Em Porto Alegre, Cândido entrou no auge de sua carreira trabalhando para a revista renomada "O Fígaro" e sendo o único ilustrador da publicação. Segundo os críticos da época, Cândido tinha tanto talento quanto Ângelo Agostini, o mais famoso ilustrador e caricaturista do Brasil Imperial. Em 1879, Cândido se muda para a capital da Argentina em busca de um aprimoramento profissional e trabalha em periódicos independentes e cômicos, como o usual. Entretanto, não satisfeito com Buenos Aires, Cândido decide se mudar para Paris, onde reside até sua morte em 1911 e tem um impacto enorme, porém não reconhecido devidamente,na história do design gráfico e do cartaz francês.

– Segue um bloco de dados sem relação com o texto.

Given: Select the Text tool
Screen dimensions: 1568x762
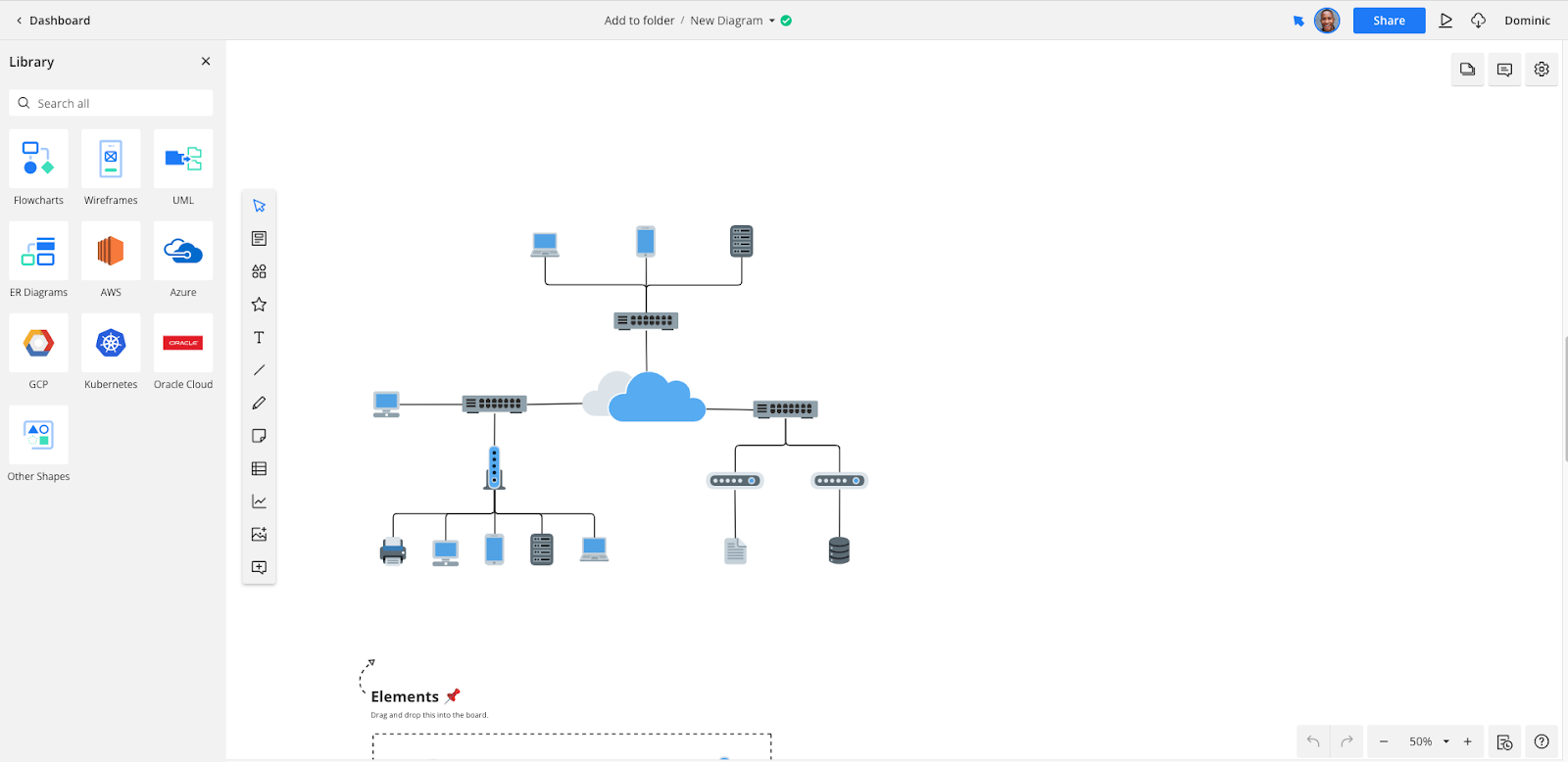Looking at the screenshot, I should [259, 338].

A arte francesa passava por um período de diversidade de técnicas e estilos e da valorização da individualidade de cada artista, mas ainda tinha como propósito principal ir ao encontro do gosto do público consumidor, que, nesse período, já era constituído por várias camadas sociais. Simultaneamente, ocorria a Belle Époque, uma época conhecida por valorizar a cultura cosmopolita e efervescente europeia. Nesse contexto, surgiu o "pai do cartaz publicitário", Jules Chéret, que conseguia capturar o otimismo da época perfeitamente em seus designs. Inspirado por Chéret, Cândido de Faria começou a produzir cartazes do mesmo gênero, mas sem deixar de lado o aspecto cômico que sempre incluiu em seus desenhos. Ele abriu um atelier de produção de cartazes em Montmartre, região que era habitada por intelectuais que analisavam a cultura da época.

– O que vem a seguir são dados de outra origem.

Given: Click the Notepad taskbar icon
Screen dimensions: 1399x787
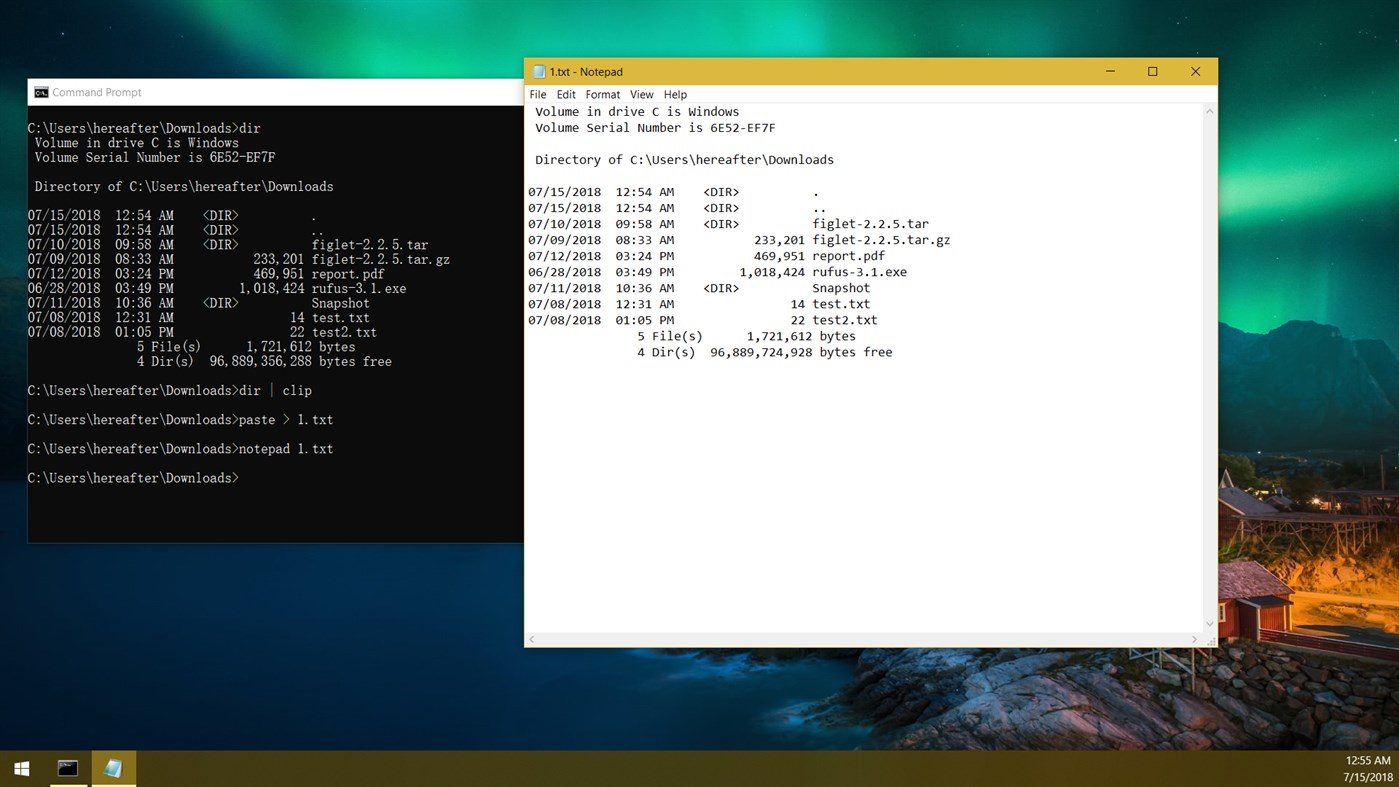Looking at the screenshot, I should click(x=113, y=767).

Adepto ao estilo Art Noveau, que influenciava o consumo da comunicação de massa, Cândido trabalhou aperfeiçoando peças publicitárias. Ao mesmo tempo, ele também ilustra partituras musicais, obras literárias e periódicos franceses e trabalha na publicidade de filmes da produtora Pathé, a primeira produtora de cinema da história. A seguir estão alguns cartazes cinematográficos produzidos por Cândido:








Depois da morte de Faria em 1911, o Ateliê Faria continuou produzindo cartazes para a Pathé até 1915. Cândido foi uma figura ambiciosa; não satisfeito com o sucesso no Brasil e na Argentina, ele foi para a França, o centro de produção de arte da época, não só para uma maior estabilidade financeira, como também para evoluir como artista, ser a melhor versão de si mesmo sem deixar de fazer sua arte com comicidade e humor num espaço onde o que fazia não era considerado digno de reconhecimento. Ele é um exemplo para o povo sergipano por mostrar que, não importa aonde formos, precisamos lembrar da nossa essência ( no caso de Cândido, o que ele aprendeu com sua família em Laranjeiras sobre cultura e senso crítico) para que realmente fiquemos satisfeitos com nosso sucesso.